Job
From the records below, copy every line containing the string "arrow". Match case: a line counts only if its letters match in case.

Data to use

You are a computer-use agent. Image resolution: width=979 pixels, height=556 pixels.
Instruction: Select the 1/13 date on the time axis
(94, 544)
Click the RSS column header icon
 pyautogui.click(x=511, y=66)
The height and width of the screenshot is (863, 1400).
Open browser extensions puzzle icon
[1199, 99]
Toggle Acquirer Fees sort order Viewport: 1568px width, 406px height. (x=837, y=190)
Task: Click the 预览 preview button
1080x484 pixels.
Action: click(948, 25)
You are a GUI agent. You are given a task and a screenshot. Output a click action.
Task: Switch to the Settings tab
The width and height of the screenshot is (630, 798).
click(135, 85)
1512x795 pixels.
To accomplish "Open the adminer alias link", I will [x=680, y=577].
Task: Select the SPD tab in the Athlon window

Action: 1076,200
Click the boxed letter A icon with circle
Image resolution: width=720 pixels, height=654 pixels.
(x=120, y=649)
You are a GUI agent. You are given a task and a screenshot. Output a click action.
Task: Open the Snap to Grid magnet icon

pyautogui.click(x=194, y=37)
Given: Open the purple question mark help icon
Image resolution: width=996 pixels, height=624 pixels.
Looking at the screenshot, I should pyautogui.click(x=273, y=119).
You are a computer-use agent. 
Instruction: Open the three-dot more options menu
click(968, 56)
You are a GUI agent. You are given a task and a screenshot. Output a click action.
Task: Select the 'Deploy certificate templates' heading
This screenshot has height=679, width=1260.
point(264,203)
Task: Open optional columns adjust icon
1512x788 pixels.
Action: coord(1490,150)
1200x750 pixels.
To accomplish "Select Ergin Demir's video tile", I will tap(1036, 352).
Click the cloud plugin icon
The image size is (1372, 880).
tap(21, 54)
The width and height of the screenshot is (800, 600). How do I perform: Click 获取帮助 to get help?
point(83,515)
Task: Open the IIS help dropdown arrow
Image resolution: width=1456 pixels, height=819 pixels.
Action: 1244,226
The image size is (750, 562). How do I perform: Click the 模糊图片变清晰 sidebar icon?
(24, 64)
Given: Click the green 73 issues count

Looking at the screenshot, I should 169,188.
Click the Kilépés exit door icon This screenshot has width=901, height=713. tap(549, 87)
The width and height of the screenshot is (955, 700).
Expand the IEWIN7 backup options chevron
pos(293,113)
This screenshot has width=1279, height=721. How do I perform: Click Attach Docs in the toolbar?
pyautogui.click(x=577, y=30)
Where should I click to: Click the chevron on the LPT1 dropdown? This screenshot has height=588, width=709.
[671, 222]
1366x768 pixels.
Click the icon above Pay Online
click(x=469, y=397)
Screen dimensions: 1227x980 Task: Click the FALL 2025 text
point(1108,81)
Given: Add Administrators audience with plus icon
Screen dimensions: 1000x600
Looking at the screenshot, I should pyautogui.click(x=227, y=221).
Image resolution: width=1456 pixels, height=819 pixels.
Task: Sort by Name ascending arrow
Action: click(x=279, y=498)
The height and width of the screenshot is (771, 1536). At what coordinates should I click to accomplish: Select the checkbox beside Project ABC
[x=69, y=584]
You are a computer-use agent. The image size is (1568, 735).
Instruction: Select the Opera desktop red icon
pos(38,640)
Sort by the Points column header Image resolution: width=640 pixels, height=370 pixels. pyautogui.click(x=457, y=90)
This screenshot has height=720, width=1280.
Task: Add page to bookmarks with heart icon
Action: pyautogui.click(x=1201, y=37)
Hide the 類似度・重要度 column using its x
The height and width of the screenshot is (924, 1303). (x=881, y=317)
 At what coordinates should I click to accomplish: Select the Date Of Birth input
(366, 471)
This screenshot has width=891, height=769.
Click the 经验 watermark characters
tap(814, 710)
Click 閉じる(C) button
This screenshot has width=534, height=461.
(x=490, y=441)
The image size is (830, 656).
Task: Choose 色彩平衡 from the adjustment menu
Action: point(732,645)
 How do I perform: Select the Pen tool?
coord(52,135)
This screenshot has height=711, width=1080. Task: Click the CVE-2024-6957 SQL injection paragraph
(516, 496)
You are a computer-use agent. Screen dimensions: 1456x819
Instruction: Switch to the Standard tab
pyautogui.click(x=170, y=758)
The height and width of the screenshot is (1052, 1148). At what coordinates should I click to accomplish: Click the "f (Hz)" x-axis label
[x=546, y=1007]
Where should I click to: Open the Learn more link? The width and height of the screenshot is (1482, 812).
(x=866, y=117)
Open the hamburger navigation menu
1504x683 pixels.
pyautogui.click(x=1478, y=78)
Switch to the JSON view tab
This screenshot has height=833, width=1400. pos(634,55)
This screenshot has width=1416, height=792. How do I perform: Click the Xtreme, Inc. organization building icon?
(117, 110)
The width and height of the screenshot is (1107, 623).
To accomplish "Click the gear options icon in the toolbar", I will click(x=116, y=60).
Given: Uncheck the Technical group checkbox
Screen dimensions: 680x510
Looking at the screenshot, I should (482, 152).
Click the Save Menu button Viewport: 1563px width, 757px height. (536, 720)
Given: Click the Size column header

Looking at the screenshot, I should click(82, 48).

Answer for the task
Task: Open the IIS help dropdown arrow
Task: Sort by Name ascending arrow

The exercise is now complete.